At a press conference late Thursday afternoon, Human Rights Watch researcher Nick McGeehan said he was told by individuals “close to the government” that Qatar’s public works authority, Ashghal, will require its contractors to follow a workers’ code of conduct.

Similar “worker’s charters” have been adopted by Qatar Foundation (QF) and the Supreme Committee for Delivery and Legacy, which is overseeing the country’s preparations for the 2022 World Cup.

The standards were introduced by the two organizations responsible for many of the country’s most prominent construction projects following international criticism of human rights abuses of migrant workers in Qatar.
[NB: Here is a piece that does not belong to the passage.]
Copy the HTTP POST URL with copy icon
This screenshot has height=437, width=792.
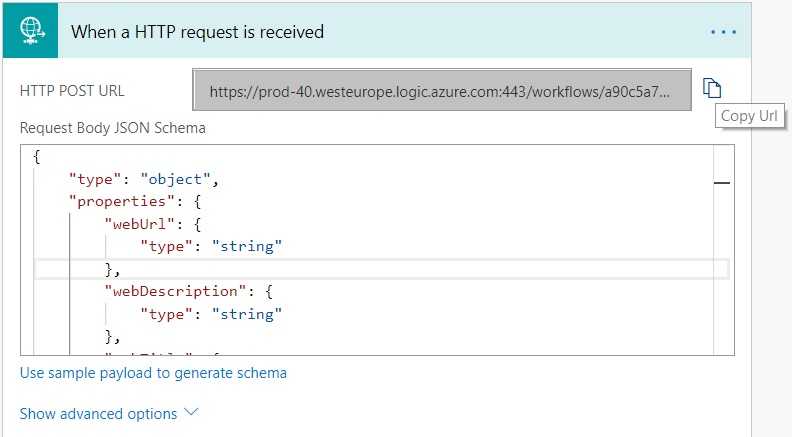(712, 88)
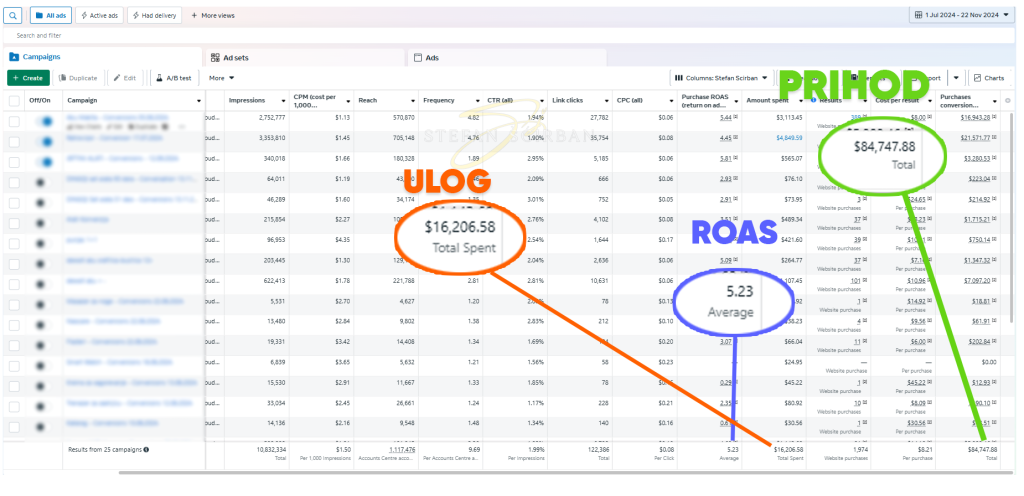Open the More dropdown in toolbar

pos(221,77)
These include employers using exploitative recruitment practices, forcing workers to live in overcrowded and substandard housing and not paying employees on time.
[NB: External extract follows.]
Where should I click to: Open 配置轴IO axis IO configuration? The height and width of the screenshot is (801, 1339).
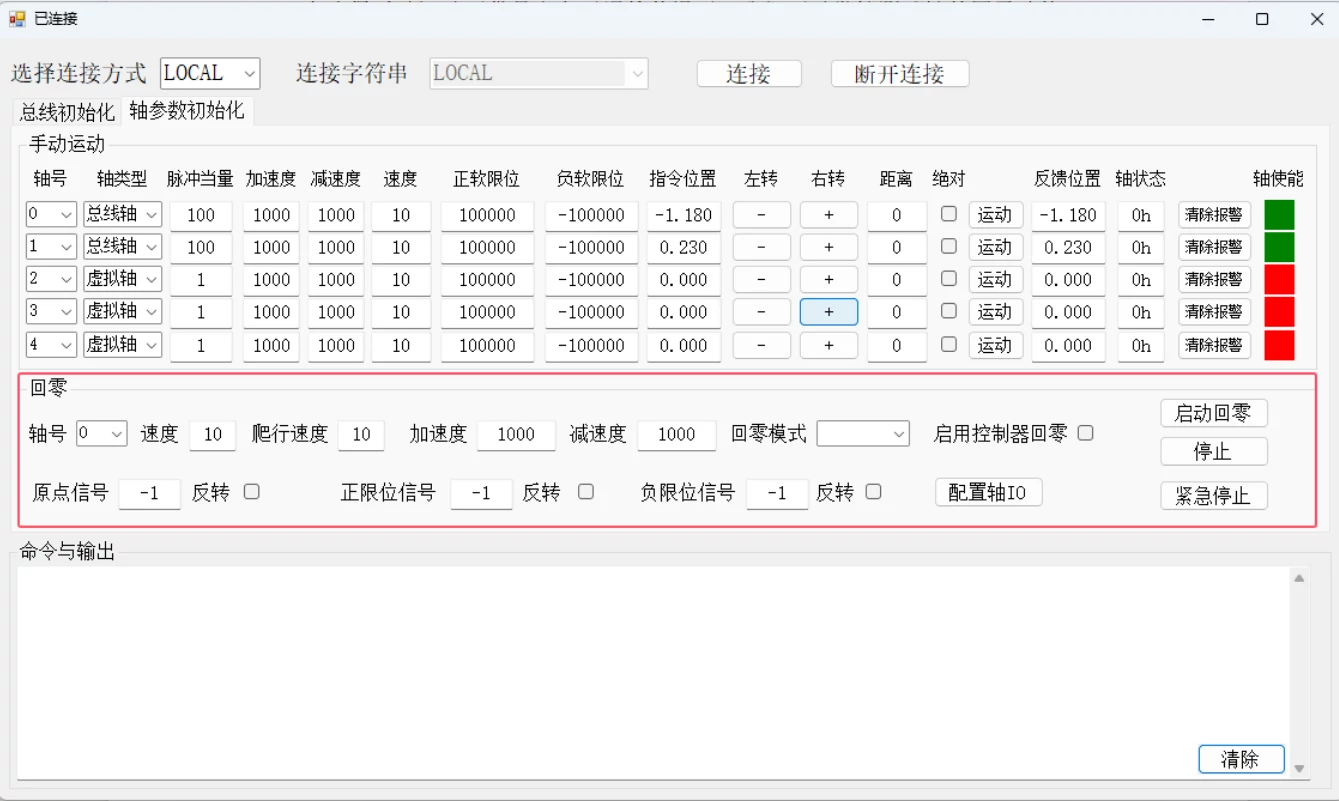[x=988, y=491]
bunkbedsThe organizations’ codes of conduct stipulate that any company bidding to work on their projects must provide a minimum standard of living and working conditions for its employees.

In the case of the Supreme Committee’s Workers’ Welfare Standards, these requirements include allowing employees to keep their passports and only using recruitment firms that don’t charge migrants fees, as well as a ban on bunk beds in labor camps.

Human rights advocates have noted that while the standards are a welcome development, they only cover a fraction of Qatar’s massive migrant labor workforce.

If Ashghal were to adopt and enforce similar measures, however, many of the country’s construction and manpower firms that provide substandard accommodations and working conditions would find themselves shut out of a large portion of the country’s infrastructure projects.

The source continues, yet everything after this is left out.